HUD publishes income limits every year at huduser.gov. You can search by state, county, or metropolitan area and see limits for all household sizes and all AMI tiers. HUD typically updates these each April for the new fiscal year. Your local PHA website may also post the applicable limits for its jurisdiction.
Are income limits the same for all housing choice voucher types?
The standard 50% AMI limit applies to tenant-based HCVs and Project-Based Vouchers (PBVs). HUD-VASH vouchers for veterans follow the same income rules. Some specialized vouchers, like Family Unification Program vouchers, may carry slightly different requirements, but all are anchored to the same HUD AMI framework. Check the specific program rules if you're applying for a non-standard voucher type.
What happens to my voucher if my income rises significantly after I get it?
Your subsidy shrinks as your income rises. At each annual recertification, the PHA recalculates how much you pay versus how much HUD subsidizes. If your income gets high enough that you'd owe the full rent with no subsidy, the voucher effectively drops to zero. Under HOTMA rules, PHAs can end assistance for families with income above 120% of AMI for two consecutive years.
Sources
- HUD USER, FY 2024 Income Limits Documentation System: HUD publishes annual income limits by county and household size; the 50% AMI (Very Low Income) threshold is the primary eligibility ceiling for Housing Choice Vouchers.
- Code of Federal Regulations, 24 CFR Part 5, Subpart F, Section 5.609, Annual Income: Defines what counts as annual income for HUD programs, exclusions, and the asset income imputation rule above $5,000 net assets.
- HUD, Rental Assistance and Public Housing Program Overview, HUD.gov: Voucher eligibility requires citizenship or qualifying immigration status; mixed-status families receive prorated assistance.
- HUD, Enterprise Income Verification (EIV) System Overview, HUD.gov: PHAs use HUD's EIV system, which cross-references SSA and wage data, as the primary verification tool for applicant income.

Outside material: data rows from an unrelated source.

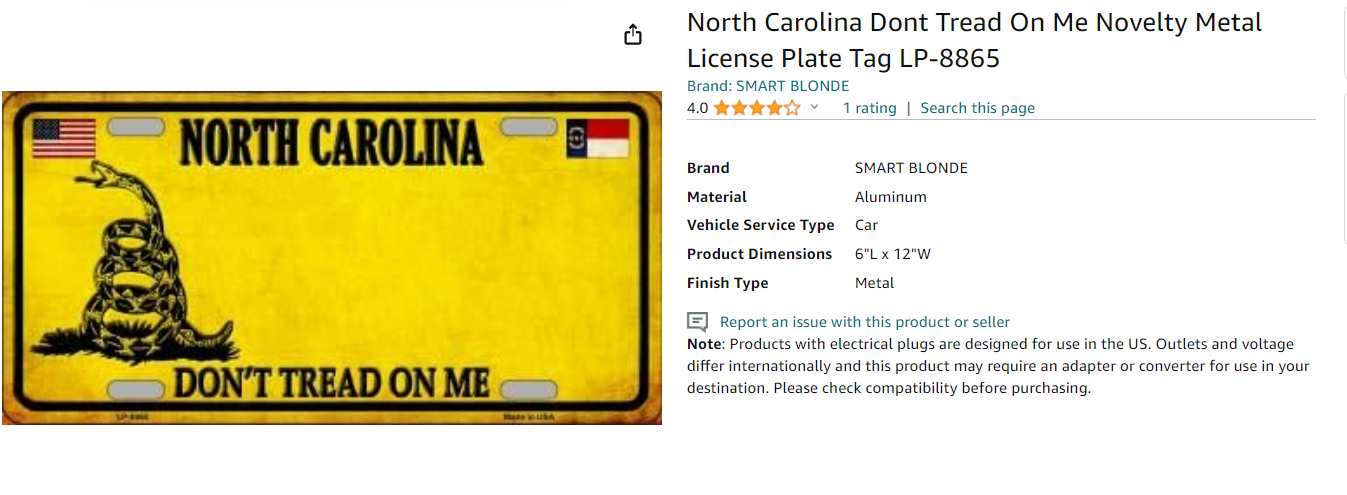The height and width of the screenshot is (495, 1347).
Task: Click the 'Vehicle Service Type' label
Action: point(759,225)
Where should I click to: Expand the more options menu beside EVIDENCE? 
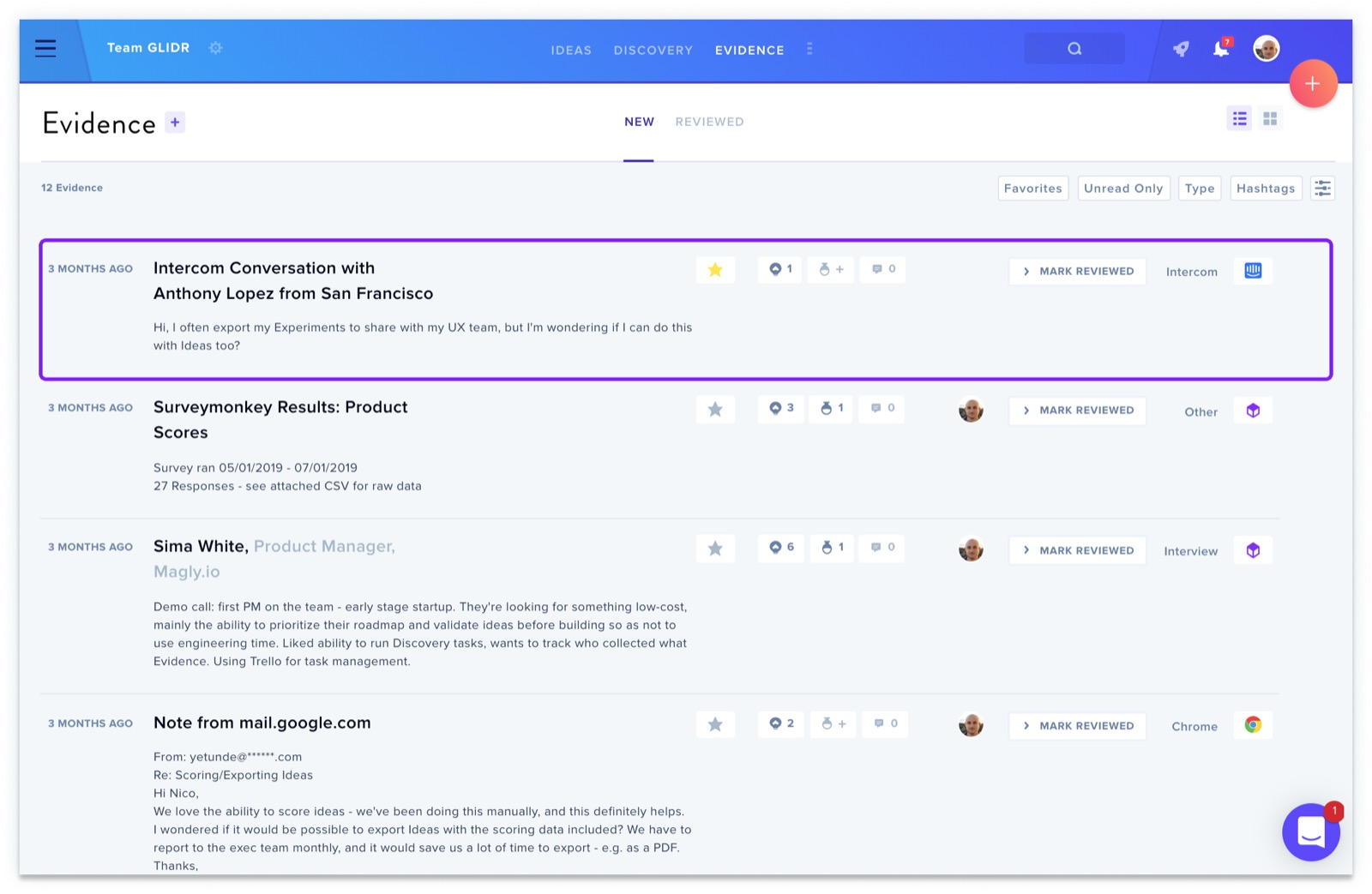point(809,50)
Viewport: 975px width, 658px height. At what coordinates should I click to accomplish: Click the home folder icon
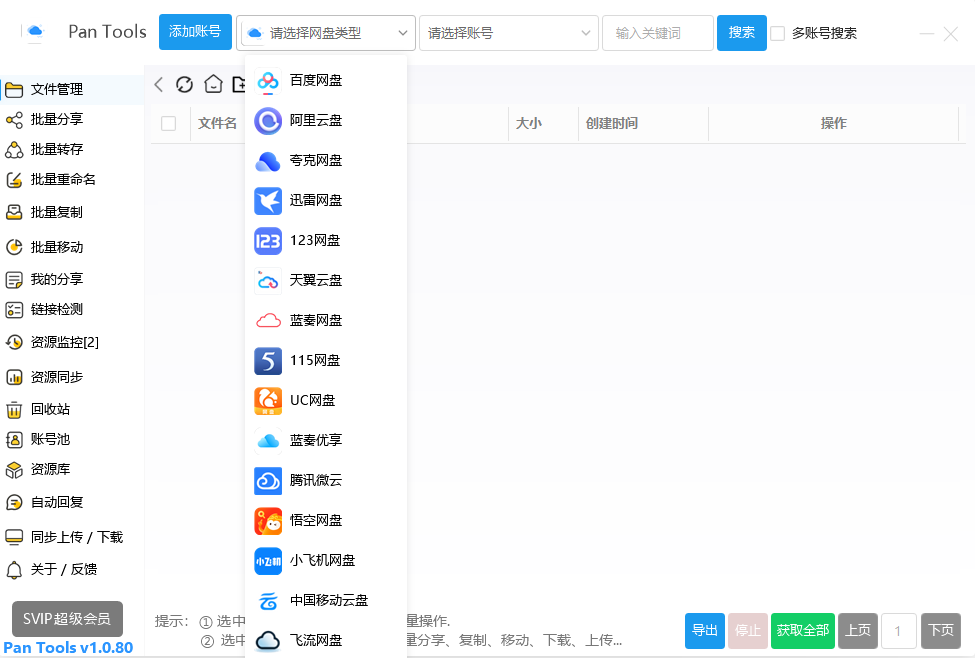[x=213, y=85]
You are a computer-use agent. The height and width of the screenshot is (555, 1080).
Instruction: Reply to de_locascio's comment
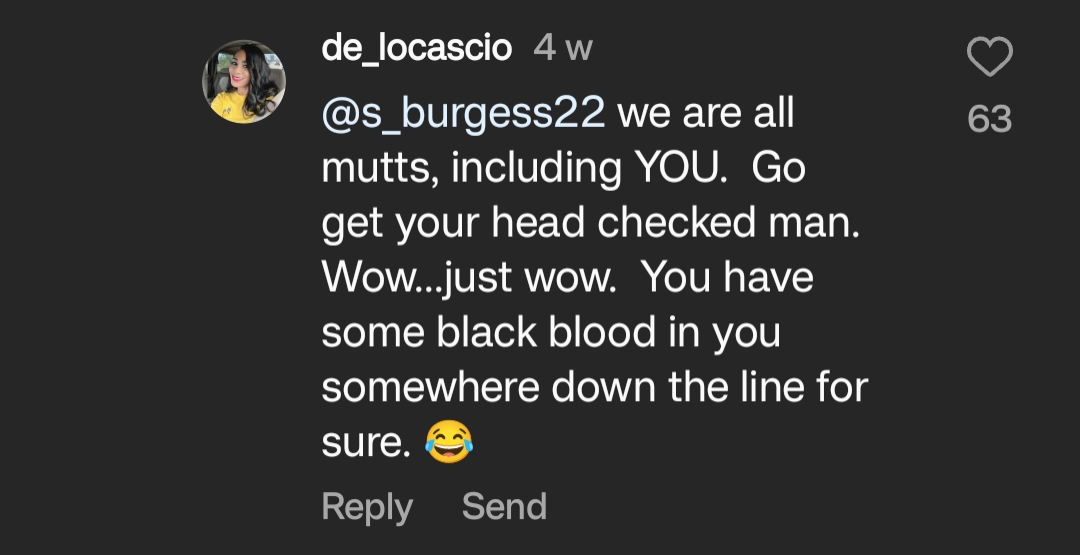coord(367,507)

- Housing Opportunity Through Modernization Act of 2016 (HOTMA), Public Law 114-201: HOTMA requires PHAs to terminate HCV assistance for families with income exceeding 120% of AMI for two consecutive years.
- Code of Federal Regulations, 24 CFR Part 982, Section 982.201, Eligibility and targeting: 24 CFR 982.201(b)(2) requires that 75% of new vouchers be issued to households at or below 30% of AMI (Extremely Low Income).
- HUD, Rental Assistance and Public Housing Program Overview, HUD.gov: Public housing has an income ceiling of 80% AMI for most units, higher than the 50% AMI ceiling for Housing Choice Vouchers.
- HUD, Housing Choice Voucher Program Guidebook, Chapter 5: Eligibility and Denial of Assistance: Describes income verification hierarchy and PHA procedures for applying the AMI-based income limits to voucher applicants.
- Center on Budget and Policy Priorities, Federal Rental Assistance Fact Sheets: Approximately 75% of Housing Choice Voucher recipients have incomes at or below 30% of AMI, consistent with the statutory targeting requirement.
- HUD USER, PD&R Edge, Defining Housing Affordability: HUD adjusts AMI-based income limits by household size using standard adjustment factors relative to the four-person household baseline.